◆ Exercise data
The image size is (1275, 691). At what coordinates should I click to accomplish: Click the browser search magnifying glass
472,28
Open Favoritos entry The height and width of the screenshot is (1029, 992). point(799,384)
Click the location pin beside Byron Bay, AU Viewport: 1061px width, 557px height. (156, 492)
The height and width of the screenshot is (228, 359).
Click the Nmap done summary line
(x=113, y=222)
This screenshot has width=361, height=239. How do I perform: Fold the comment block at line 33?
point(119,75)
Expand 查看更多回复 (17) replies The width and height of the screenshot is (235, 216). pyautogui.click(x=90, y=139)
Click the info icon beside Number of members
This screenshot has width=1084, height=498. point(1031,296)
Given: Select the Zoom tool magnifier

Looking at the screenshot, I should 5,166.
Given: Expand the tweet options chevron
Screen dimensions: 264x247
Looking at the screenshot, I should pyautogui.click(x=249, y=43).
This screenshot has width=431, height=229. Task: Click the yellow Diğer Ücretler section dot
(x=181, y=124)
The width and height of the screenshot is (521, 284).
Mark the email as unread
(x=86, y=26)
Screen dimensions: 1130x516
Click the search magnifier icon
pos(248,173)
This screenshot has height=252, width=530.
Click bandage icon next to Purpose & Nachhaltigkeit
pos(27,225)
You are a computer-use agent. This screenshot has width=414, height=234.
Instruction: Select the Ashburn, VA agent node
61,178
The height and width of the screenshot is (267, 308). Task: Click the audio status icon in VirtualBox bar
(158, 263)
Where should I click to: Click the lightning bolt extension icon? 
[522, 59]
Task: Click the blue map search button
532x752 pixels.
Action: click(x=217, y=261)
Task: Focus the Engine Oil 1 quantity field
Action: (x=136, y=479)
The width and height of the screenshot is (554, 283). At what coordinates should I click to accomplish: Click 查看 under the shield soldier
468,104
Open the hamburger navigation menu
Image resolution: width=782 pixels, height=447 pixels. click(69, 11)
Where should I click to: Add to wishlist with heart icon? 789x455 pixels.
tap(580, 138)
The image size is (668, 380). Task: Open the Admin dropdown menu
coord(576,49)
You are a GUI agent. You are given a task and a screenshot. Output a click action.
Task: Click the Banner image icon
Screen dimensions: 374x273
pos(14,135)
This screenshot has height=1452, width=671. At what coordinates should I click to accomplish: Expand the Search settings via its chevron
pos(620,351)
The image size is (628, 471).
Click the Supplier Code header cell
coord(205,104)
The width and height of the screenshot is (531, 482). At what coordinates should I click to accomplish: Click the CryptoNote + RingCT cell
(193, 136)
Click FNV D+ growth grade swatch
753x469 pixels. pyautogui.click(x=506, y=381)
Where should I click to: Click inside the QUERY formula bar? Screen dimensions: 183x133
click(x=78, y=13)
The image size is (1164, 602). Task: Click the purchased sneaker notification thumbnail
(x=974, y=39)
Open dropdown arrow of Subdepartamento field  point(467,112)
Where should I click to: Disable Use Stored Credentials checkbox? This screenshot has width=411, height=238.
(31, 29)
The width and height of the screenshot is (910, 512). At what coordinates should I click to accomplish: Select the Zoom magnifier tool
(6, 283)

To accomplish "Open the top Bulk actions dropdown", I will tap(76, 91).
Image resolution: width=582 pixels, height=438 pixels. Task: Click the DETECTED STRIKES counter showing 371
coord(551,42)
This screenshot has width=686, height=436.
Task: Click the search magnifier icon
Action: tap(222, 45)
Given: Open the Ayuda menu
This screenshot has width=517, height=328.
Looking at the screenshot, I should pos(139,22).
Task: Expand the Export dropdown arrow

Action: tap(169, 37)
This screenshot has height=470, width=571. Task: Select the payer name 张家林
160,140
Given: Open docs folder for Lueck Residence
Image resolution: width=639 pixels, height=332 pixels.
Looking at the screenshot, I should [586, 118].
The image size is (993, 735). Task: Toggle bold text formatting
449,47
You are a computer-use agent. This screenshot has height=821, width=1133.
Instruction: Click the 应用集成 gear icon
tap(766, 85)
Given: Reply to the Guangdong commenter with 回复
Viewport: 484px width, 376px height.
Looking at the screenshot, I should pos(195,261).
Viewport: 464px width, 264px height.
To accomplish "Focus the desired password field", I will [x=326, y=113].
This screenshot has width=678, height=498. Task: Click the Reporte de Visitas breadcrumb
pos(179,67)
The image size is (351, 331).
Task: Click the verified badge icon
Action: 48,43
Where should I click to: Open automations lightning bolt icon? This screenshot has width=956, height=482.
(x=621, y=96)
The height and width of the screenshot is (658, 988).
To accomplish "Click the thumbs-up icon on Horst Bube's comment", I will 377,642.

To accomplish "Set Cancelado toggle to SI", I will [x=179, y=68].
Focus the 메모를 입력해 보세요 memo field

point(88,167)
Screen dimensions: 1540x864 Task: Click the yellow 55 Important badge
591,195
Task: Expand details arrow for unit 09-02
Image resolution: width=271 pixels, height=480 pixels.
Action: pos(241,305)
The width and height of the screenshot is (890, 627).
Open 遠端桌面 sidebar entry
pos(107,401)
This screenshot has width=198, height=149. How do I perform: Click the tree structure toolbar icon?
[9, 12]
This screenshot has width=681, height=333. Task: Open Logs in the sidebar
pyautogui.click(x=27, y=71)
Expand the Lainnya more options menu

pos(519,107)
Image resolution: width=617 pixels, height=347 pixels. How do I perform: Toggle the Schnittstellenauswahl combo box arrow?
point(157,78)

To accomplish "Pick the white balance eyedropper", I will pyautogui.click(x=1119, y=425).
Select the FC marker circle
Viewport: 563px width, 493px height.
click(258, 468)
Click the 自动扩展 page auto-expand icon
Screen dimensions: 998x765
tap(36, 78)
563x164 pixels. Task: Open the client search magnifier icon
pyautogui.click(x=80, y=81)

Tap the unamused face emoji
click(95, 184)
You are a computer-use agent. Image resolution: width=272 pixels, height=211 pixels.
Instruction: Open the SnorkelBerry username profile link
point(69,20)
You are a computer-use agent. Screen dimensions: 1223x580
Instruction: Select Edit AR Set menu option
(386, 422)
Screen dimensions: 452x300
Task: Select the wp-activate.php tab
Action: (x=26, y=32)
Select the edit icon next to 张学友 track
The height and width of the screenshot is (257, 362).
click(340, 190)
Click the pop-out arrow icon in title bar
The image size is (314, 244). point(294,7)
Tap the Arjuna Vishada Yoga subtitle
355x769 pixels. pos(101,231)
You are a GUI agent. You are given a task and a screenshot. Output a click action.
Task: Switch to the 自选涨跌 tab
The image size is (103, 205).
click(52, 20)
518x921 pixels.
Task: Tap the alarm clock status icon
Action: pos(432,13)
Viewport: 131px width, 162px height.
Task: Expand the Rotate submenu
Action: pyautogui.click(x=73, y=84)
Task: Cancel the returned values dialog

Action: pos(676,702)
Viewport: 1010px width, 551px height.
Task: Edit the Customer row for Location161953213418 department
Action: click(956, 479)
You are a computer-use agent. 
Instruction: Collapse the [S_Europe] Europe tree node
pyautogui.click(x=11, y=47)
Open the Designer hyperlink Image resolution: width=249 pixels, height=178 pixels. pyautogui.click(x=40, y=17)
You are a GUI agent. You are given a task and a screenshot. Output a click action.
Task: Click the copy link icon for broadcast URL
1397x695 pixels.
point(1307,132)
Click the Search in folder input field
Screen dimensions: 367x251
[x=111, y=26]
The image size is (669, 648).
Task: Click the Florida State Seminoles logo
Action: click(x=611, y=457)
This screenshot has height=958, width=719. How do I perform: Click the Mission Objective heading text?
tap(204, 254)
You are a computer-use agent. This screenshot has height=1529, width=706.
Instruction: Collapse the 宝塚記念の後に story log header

◆ What the task requires
Only lines with the word "computer" are needed. Copy them from the preceding records.

◆ Task response
You are a computer-use agent. This screenshot has width=414, height=234.
You are a computer-use agent. This screenshot has height=821, width=1133.
You are a computer-use agent. Image resolution: width=272 pixels, height=211 pixels.
You are a computer-use agent. Screen dimensions: 1223x580
You are a computer-use agent. 
You are a computer-use agent. This screenshot has height=1529, width=706.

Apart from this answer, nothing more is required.